Source excerpt:
To generate new simulated datasets, we will shuffle around the datapoints in our original dataset.

Which ones can we shuffle?

  • We assume there are no pet-based differences, so we can swap the pet-labels for any individuals in the sample

  • We stick to the original sample sizes, ie 10 people should always be labelled as cat-owners and 8 as dog-owners

Conceptually, we would achieve this by randomly re-ordering the 18 values in the ‘Yogurt’ column so that a different 10 fall into rows laelled ‘cat’

Visualizing randoms shuffles in the unpaired data#

Let’s see how the difference of means changes over a few random shuffles.

Below I generate 4 random shuffles of our yoghurt data (in which individuals are randomly relabelled as cat- or dog-owners, maintaining the correct number of cat- and dog-owners), and plot the outcomes:

https://raw.githubusercontent.com/jillxoreilly/StatsCourseBook_2024/main/images/MT_wk5_4PermutationsInd.png

Note that each individual can move between the ‘cat’ and ‘dog’ group at random, but there are always 10 people in the ‘cat’ group and 8 people in the ‘dog’ group.

You can see that the difference of means (difference in heights of the bars) depends on whether more of the high-yoghurt individuals are assigned as cat owners, and also depends quite a lot on which group the 13-yoghurt individual ends up in.

Below is some code that will randomly shuffle our Yoghurt column, but keep the Pet column in tact. What this is essentially doing is radomly shuffle the label (‘Cat’/’Dog’) for each person in the data set. Run the code below several times to see what happens to the plot and the test statistic:

perm = pd.read_csv('https://raw.githubusercontent.com/jillxoreilly/StatsCourseBook_2024/main/data/yoghurt.csv')

#Randomise the order of the Yoghurt column
perm.Yoghurt = perm.Yoghurt.sample(len(perm), replace = False).to_list()

Data rows:

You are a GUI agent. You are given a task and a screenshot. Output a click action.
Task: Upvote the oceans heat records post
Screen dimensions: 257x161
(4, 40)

---

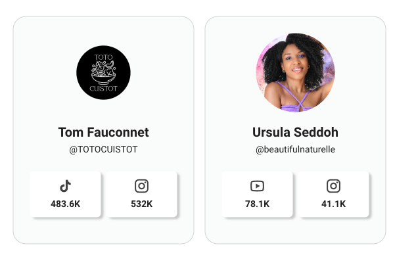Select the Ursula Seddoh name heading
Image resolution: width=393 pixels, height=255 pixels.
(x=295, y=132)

The task:
Answer these questions from the yoghurt shuffling excerpt, one per line:
1. How many people must always be labelled as cat-owners, and how many as dog-owners?
2. How many random shuffles of the yoghurt data are generated and plotted?
3. Which column does the code randomly re-order, and which column does it leave unchanged?

Output:
1. Ten people as cat-owners and eight as dog-owners.
2. Four.
3. It re-orders the Yoghurt column and leaves the Pet column unchanged.